Material und Methoden: Eine der neuesten Entwicklungen der Massenspektroskopie ermöglicht die quantitative Messung von komplexen Proteingemischen (wie z.B. Serum) mittels der sogenannten SELDI-MS (surface enhanced laser desorption ionisation-mass spectroscopy) im Massenbereich von 5–200 kDa. Hierbei werden auf chromatographischen Oberflächen direkt auf dem MS-Probenträger Proteine entsprechend ihres isoelektrischen Punktes bei einem gegebenem Puffer fraktioniert und anschließend gemessen. Aus den erhaltenen Proteinprofilen werden dann Algorithmen für die Klassifizierung gemäß der vorher bestimmten Krankheitsstadien entwickelt. In dieser Pilotstudie wurden Serumproben von Normalkontrollen (gesundes Mammagewebe, N=12), präinvasiven (DCIS, N=24) und invasiven Mammakarzinomen (N=12) untersucht.

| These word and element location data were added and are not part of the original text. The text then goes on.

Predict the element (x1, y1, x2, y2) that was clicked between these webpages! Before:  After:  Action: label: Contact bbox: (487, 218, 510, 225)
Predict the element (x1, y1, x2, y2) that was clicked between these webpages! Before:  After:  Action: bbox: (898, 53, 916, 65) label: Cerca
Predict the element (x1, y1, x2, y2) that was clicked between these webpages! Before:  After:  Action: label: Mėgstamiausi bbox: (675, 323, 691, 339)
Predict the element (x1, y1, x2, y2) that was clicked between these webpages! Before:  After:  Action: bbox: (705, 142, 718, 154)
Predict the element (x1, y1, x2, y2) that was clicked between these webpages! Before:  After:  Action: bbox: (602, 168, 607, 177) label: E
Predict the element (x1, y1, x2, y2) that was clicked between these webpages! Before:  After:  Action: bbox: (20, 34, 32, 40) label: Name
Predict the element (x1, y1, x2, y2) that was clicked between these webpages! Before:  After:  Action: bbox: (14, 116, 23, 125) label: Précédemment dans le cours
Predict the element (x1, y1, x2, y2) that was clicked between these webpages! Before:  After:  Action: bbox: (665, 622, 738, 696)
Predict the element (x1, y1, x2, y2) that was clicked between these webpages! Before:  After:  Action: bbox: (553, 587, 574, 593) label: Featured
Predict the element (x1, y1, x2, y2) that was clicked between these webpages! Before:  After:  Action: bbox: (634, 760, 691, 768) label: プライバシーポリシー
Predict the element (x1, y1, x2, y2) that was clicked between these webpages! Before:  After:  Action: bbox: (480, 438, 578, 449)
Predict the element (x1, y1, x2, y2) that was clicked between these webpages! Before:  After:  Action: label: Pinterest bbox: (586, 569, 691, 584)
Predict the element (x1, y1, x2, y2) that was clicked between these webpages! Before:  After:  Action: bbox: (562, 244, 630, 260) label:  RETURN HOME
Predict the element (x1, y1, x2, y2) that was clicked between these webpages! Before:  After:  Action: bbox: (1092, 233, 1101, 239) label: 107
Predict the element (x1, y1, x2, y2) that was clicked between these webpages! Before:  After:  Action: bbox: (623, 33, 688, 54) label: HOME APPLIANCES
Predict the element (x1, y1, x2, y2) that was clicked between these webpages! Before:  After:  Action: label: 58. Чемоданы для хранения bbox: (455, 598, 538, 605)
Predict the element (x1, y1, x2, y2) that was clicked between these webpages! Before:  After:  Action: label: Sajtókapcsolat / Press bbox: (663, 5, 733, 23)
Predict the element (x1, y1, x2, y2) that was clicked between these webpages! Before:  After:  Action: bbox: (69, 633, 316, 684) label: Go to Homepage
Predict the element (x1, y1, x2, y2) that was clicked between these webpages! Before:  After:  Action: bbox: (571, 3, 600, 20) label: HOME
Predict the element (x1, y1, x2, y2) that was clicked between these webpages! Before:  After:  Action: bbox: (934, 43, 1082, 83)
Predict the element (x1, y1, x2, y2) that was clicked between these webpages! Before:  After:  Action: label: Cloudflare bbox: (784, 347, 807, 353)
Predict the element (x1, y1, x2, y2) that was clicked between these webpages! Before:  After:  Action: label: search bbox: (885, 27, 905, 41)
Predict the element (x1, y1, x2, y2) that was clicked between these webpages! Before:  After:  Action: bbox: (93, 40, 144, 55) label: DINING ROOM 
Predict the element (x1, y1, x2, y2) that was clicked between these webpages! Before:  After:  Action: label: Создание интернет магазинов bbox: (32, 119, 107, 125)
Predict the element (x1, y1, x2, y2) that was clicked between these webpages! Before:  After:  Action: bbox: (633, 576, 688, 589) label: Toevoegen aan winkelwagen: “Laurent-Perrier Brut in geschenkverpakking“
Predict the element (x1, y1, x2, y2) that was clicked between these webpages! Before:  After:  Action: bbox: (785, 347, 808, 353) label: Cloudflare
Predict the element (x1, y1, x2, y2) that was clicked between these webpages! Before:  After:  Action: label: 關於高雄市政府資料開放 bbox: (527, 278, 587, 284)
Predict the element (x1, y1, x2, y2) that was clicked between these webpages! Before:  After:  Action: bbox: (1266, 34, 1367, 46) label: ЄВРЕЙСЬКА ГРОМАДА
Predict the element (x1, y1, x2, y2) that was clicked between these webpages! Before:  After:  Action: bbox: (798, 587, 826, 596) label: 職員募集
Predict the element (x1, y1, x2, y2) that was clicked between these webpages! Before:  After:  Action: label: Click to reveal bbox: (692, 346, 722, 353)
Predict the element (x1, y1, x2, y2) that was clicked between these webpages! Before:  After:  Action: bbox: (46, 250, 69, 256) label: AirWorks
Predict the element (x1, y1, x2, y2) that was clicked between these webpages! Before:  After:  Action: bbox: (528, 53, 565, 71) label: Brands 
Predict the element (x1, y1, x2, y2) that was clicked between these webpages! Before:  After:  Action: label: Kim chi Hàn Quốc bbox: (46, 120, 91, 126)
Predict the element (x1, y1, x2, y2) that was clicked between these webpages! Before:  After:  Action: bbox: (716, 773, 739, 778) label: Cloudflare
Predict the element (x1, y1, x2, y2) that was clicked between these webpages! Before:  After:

Ergebnisse: Mithilfe der SELDI-Methode gelang bei der Messung von humanen Seren aus Normalgewebe, DCIS-Patientinnen und Patientinnen mit invasiven Mammakarzinomen eine gute Differenzierung zwischen Normalkontrollen und DCIS (>80% Vorhersagewahrscheinlichkeit für DCIS). Dabei wurden 12 differentiell exprimierte Proteine bestimmt, von denen 4 für die Bildung eines Entscheidungsbaumes (decision tree) verwendet wurden. Die entsprechenden Proteinexpressions-Spektren der invasiven Karzinome erreichten keine ausreichende Vorhersagekraft und damit keine weitere Tumorklassifikation.
Zusammenfassung: Mithilfe der SELDI-Methode gelang die Identifikation unterschiedlich exprimierter Proteine am Beispiel verschiedener Entwicklungsstufen beim Mammakarzinom. Darüber hinaus erlaubt die Methode eine gute Vorhersagemöglichkeit für die Existenz von DCIS bzw. Detektion von präinvasiven Mammakarzinomen im Serum von Patientinnen.